Dale MacKinney, the children's pastor at First AG, and his wife, Sarah, have taken the family fun of an Easter egg hunt to a whole new level -- that includes a little bit of church, a whole lot of candy, and not one, but two cannons!
MacKinney, who has been the children's pastor for the past eight years, explains that they started out doing the community event about seven years ago at the high school football field, scattering 35,000 eggs for kids, 6th grade and under, to gather.
But inspired by a comment from a church member who thought a candy catapult would be a cool addition, another church member, Aaron Apley, offered the idea of building a candy cannon. MacKinney took him up on the suggestion and Apley came through with a 9-foot long, 6-inch diameter air cannon, welded to a pair of iron wagon wheels, giving it an authentic cannon appearance.
"We tested the cannon by shooting cantaloupe," MacKinney says. "At full pressure, it can shoot a cantaloupe about a quarter mile!"
A few years ago, Pastor Dozier decided to move the Easter event to behind the church. Now 100,000 pieces of candy are shot a few thousand pieces at a time (at a lower velocity/pressure than the cantaloupe!) across an open field for five different age groups of children to collect. The cannon has been so successful, this year Apley built a second cannon for the event.
"We used to spend a lot of additional time and money buying and stuffing plastic eggs with candy," MacKinney says, "but now we stuff a foam ball into the cannon and pour about 2,500 pieces of [individually wrapped] candy in at a time -- it's so much easier and cheaper."
The fun and unique event annually draws roughly between 7 to 10 percent of the 18,000-member community -- and an even greater percent of parents with young children.

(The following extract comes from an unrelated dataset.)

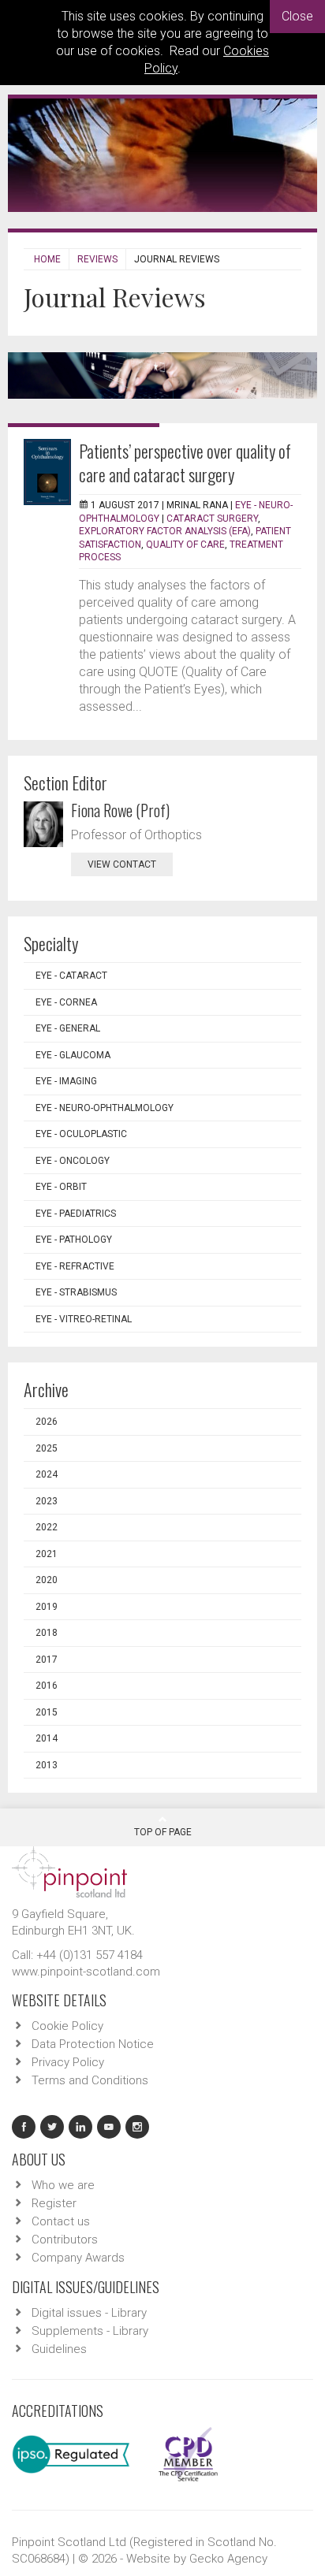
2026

"The motto of our church is 'Great Bend First Assembly -- a great place to raise a family,'" MacKinney says. "And the church really does promote and prioritize ministry to families and kids and teenagers -- it really is a great place to be and a great body to be a part of."
But it's not just all about candy and cannons. MacKinney uses the event to introduce people to the church.

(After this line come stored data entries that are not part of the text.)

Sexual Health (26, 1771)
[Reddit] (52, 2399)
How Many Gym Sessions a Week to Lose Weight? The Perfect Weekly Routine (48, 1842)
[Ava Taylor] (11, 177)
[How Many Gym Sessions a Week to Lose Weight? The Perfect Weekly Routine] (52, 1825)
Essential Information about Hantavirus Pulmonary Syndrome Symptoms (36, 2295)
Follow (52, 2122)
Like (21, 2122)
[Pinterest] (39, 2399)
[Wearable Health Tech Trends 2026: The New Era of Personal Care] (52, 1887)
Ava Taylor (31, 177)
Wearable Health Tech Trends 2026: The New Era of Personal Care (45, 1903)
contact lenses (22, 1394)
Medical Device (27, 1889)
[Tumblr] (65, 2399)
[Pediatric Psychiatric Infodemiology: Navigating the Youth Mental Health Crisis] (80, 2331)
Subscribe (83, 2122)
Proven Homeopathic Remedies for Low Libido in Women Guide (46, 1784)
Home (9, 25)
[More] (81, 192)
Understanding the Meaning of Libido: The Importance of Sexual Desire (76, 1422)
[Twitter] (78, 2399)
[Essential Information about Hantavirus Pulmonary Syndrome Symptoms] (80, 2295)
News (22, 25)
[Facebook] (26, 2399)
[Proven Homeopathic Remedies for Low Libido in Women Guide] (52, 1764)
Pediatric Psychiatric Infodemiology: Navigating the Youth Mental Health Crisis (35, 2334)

"For those guests who want to register for prizes that are given away in addition to the candy, the registration path takes people through the church facilities," MacKinney says. "They walk through the church, through the gym, by the new youth room, back through the gym to the main sanctuary where Sarah, my wife, leads kids in games, some dynamic songs, and prize giveaways.
"We have a kids worship team, the Jam Squad," explains Sarah, "and we perform a bunch of different songs, do games with the kids, give away prizes, and keep them entertained for the hour before the candy giveaway begins. We sing songs by Toby Mac, Mercy Me -- everything we do is Christian, sharing the gospel, without being too 'in your face.'"

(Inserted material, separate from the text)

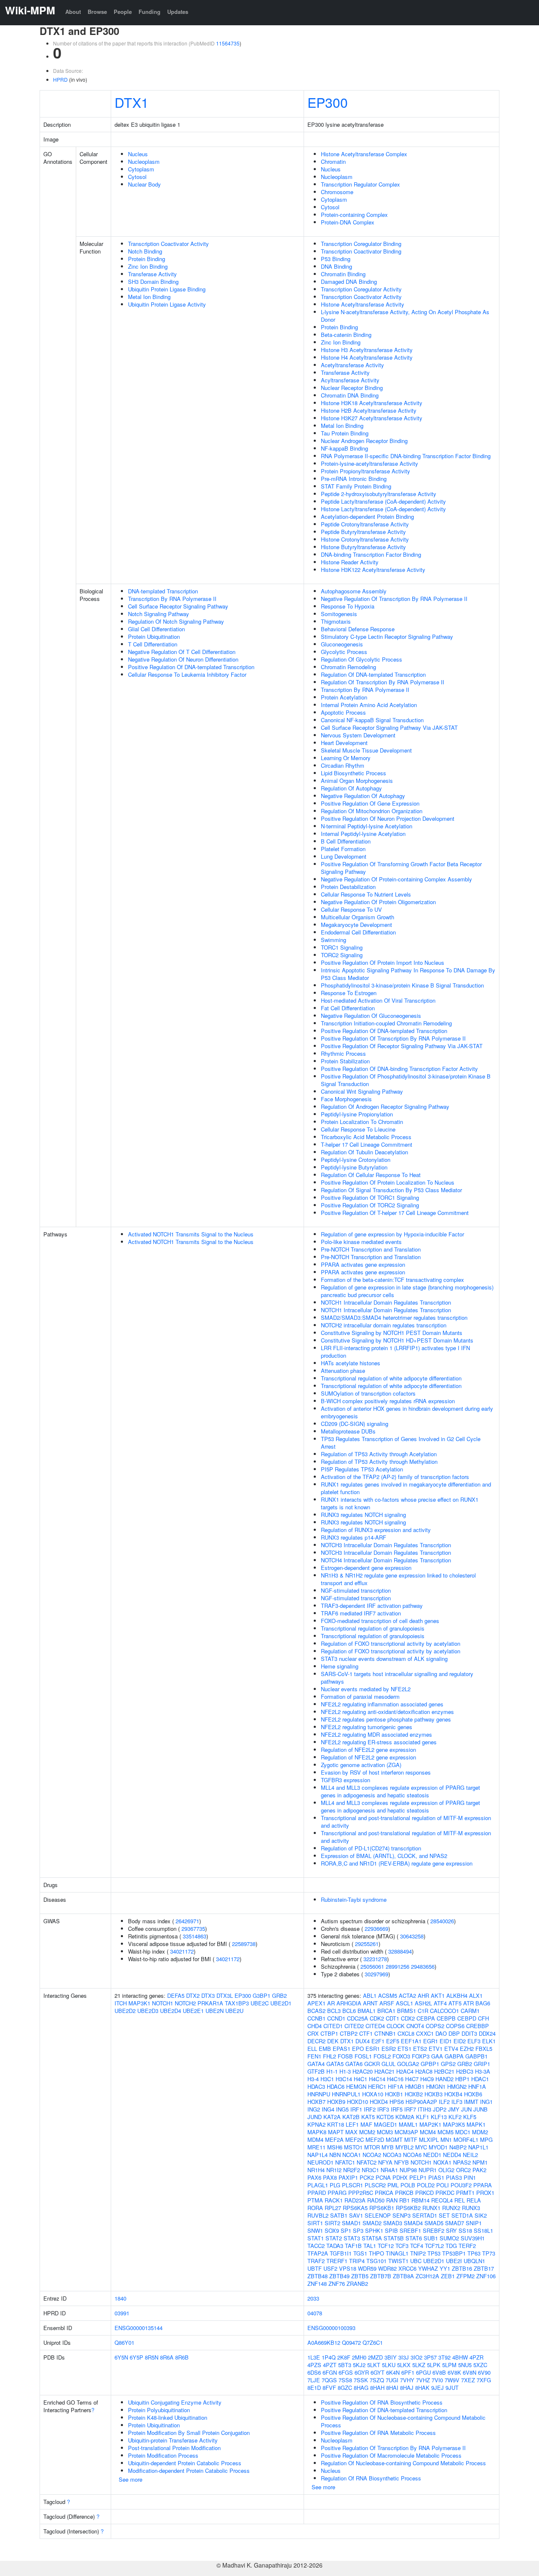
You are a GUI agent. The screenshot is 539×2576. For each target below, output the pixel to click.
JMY (453, 2109)
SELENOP (378, 2215)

Sarah says that the kids, nearly without exception, participate -- doing the actions of the songs, jumping around, and singing along, "They just have a great time," she says.
This year, the church gave away about 45 different smaller prizes during the event, and then something unexpected occurred. Each year, the church gives away a "main prize," which happened to be a Nintendo 2DS gaming system. A young boy, who is well known in the community for his heroic battle with cancer, ended up having his name randomly selected to win the main prize.
"Everyone knew who he was," Sarah says, "and when he won, everyone cheered!"
"That was pretty cool," agrees Dale.
Dale MacKinney says that the Easter event and other outreaches the church is involved in throughout the year may not result in "instantaneous" growth for First Assembly, which averages about 400 to 450 a week, but he believes that outreaches help break the ice for the future.
Sarah can attest to the impact. "For weeks after the event at church, kids and families will stop me in a store and say, 'Hey, I recognize you! You were at the 'thing' at the church.' And we have had some families start coming to church simply because they liked what we did."
"People who don't know God," Dale reflects, "won't come looking for Him until times get tough, but when times do get tough, we want to have a connection that person can fall back on. Maybe it's a small connection like a church Easter egg hunt or someone who helped them out during a Serve the City Saturday, but it's something for the Holy Spirit to work with."